Find every line in the material below that contains the string "Open", matching case exactly, and copy each of those lines in full.

§

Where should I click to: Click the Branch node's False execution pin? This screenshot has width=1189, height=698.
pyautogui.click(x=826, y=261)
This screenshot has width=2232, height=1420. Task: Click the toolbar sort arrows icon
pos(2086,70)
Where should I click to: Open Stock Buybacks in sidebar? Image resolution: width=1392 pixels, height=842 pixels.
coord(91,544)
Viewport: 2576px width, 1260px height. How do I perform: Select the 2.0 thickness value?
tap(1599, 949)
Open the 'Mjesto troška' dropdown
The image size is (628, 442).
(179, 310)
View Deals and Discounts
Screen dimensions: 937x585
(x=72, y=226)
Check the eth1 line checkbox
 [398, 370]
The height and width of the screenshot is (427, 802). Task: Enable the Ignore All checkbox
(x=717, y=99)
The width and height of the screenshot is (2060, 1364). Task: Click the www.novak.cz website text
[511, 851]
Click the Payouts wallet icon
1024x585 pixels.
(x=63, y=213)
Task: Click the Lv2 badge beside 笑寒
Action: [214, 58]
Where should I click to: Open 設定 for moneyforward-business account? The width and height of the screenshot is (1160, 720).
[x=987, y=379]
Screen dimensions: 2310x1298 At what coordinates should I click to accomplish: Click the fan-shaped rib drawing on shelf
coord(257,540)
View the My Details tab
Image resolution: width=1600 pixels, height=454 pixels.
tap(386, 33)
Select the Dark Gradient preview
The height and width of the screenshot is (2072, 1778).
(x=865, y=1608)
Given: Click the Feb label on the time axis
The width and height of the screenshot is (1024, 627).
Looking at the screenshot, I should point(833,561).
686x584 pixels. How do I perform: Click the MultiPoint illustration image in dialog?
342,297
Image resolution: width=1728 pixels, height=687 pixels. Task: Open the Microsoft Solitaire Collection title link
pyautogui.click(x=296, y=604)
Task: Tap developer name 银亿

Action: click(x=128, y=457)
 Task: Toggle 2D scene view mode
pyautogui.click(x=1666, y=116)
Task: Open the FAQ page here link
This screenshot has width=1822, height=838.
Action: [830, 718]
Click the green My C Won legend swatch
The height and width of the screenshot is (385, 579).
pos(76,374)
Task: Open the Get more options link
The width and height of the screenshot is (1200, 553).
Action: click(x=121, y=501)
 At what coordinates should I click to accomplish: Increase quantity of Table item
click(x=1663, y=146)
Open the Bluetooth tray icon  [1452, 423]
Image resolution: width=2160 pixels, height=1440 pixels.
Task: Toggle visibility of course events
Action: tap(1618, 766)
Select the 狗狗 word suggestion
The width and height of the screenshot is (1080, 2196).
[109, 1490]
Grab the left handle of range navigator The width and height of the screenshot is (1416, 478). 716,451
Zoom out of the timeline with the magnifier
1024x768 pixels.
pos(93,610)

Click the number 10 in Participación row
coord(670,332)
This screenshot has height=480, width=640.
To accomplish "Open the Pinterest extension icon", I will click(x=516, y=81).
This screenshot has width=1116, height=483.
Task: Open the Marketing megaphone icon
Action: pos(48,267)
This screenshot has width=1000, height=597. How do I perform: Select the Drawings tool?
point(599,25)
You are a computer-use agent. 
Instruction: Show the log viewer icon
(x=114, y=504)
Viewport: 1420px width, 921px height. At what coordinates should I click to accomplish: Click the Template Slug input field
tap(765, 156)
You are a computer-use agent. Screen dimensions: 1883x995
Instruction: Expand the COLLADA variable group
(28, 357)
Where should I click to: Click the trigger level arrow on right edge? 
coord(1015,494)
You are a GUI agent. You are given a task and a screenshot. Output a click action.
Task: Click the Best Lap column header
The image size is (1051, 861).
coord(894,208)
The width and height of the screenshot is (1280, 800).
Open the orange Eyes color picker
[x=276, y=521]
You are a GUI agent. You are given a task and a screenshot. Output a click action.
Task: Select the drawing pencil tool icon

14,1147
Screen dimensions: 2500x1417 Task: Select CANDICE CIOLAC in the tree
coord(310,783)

§

▸ Result of the task
Where should I click to: Open Stock Buybacks in sidebar? Image resolution: width=1392 pixels, height=842 pixels.
Open the 'Mjesto troška' dropdown
Where should I click to: Open 設定 for moneyforward-business account? The width and height of the screenshot is (1160, 720).
Image resolution: width=1728 pixels, height=687 pixels. Task: Open the Microsoft Solitaire Collection title link
Task: Open the FAQ page here link
Task: Open the Get more options link
Open the Bluetooth tray icon  [1452, 423]
To accomplish "Open the Pinterest extension icon", I will click(x=516, y=81).
Task: Open the Marketing megaphone icon
Open the orange Eyes color picker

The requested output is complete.